Trener Adam Nawałka już podczas wczorajszej konferencji prasowej w Gdańsku zapowiedział, że Boruc rozpocznie spotkanie z Grecją w wyjściowym składzie i założy opaskę kapitana. W przerwie zmieni go Wojciech Szczęsny, zaś kapitanem zostanie Kamil Glik.
Dzisiejszy mecz będzie 60. występem Boruca w kadrze. Do niedawna taka liczba oznaczała wstąpienie do prestiżowego Klubu Wybitnego Reprezentanta, ale teraz limitem jest 80 meczów. Jak przyznali działacze PZPN, po odpowiednim wniosku można w szczególnych przypadkach zrobić wyjątek.

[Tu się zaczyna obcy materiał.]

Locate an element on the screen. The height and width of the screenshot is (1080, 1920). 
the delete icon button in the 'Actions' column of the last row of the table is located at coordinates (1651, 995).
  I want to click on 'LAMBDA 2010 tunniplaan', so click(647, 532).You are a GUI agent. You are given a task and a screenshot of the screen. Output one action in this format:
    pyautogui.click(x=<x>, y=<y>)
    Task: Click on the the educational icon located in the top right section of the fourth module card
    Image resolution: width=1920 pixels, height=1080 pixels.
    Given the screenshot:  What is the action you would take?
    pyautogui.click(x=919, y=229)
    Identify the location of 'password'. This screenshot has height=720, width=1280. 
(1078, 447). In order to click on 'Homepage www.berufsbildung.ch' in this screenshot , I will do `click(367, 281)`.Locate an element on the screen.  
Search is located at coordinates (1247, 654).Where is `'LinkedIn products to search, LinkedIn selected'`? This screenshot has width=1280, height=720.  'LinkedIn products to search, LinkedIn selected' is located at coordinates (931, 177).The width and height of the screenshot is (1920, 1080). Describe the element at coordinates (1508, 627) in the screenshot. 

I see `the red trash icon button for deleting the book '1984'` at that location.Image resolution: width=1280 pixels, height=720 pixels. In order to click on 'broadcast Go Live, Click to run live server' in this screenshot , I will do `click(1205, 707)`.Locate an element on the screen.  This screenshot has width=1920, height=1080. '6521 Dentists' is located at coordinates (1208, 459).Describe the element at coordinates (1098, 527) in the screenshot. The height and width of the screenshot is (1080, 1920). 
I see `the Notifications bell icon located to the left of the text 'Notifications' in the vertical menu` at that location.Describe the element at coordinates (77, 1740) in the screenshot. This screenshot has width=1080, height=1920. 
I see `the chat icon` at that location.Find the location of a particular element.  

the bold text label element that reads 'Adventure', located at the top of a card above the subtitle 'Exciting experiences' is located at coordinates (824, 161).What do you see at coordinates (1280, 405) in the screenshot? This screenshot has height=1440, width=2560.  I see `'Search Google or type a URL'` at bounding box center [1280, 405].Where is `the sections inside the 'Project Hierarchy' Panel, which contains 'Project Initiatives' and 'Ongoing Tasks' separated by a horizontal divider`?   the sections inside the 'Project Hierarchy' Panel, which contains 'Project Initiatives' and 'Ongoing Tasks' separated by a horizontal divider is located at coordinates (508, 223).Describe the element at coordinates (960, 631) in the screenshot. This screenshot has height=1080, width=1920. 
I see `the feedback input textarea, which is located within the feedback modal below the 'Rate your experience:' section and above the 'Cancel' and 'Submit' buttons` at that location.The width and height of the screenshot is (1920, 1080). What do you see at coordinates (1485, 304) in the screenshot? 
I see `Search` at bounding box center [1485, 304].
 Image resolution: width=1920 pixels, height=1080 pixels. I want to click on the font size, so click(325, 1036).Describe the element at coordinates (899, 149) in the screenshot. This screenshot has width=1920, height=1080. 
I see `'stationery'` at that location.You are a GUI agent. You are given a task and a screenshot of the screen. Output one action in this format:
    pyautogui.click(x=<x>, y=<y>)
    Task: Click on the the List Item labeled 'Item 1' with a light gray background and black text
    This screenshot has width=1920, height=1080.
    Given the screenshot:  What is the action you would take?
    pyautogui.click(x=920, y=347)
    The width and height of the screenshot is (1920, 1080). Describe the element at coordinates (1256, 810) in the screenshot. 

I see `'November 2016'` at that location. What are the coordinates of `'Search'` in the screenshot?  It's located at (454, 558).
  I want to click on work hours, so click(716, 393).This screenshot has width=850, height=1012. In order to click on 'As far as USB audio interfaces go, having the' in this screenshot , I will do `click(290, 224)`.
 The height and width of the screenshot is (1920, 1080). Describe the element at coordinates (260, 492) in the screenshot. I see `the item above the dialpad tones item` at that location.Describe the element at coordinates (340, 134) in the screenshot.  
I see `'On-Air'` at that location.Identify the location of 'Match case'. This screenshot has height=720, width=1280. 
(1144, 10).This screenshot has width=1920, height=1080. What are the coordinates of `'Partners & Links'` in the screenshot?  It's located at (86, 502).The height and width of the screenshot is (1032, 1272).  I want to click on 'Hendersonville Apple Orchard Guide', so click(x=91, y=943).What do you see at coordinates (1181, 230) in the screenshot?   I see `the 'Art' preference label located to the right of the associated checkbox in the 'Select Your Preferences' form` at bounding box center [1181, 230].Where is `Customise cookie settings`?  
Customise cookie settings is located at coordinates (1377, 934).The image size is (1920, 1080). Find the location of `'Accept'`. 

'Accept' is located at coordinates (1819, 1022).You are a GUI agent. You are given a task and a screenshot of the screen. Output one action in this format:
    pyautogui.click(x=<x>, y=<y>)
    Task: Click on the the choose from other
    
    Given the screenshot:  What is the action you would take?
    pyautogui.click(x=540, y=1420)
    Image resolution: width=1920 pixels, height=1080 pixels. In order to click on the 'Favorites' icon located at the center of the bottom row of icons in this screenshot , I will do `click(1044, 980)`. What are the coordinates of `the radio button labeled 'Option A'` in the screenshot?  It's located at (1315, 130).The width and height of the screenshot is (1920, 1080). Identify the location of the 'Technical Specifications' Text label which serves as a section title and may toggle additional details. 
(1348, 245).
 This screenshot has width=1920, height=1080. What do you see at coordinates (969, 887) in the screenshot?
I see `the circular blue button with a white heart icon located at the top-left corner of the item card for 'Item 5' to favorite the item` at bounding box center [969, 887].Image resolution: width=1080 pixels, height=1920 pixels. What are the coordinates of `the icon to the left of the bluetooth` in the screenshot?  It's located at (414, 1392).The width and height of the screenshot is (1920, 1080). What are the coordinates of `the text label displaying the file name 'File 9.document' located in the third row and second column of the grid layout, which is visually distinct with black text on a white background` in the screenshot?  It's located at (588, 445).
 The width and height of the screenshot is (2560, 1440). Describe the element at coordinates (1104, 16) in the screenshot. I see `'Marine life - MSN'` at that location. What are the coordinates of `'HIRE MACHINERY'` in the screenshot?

"Dla mnie każdy kolejny mecz w reprezentacji jest szczególny. To, że osiągnę granicę 60 spotkań niewiele zmieni. Dalej będę przyjeżdżał na zgrupowania kadry, jeśli tylko trener tego zechce. Ale to na pewno fajny moment" - stwierdził piłkarz angielskiego Bournemouth.
Dla doświadczonego golkipera czerwcowy termin meczu, gdy wielu piłkarzy jest już na urlopach, nie stanowi żadnego problemu. "Orzełek na piersi mobilizuje na tyle, że nic nie trzeba dodawać" - zaznaczył.
Dzisiejsze spotkanie będzie szczególne także dla Kamila Glika, który na 45 minut (w drugiej połowie) przejmie obowiązki kapitana. Na co dzień pełni taką rolę w Torino.
"We Włoszech ta funkcja jest bardzo prestiżowa. Wiele poświęceń i wyrzeczeń mnie kosztowało, żeby najpierw pojawić się w reprezentacji Polski, a później wyrobić sobie odpowiednią markę. Bardzo się cieszę" - przyznał Glik.
Początek meczu w Gdańsku o godz. 19:45 (czas GMT).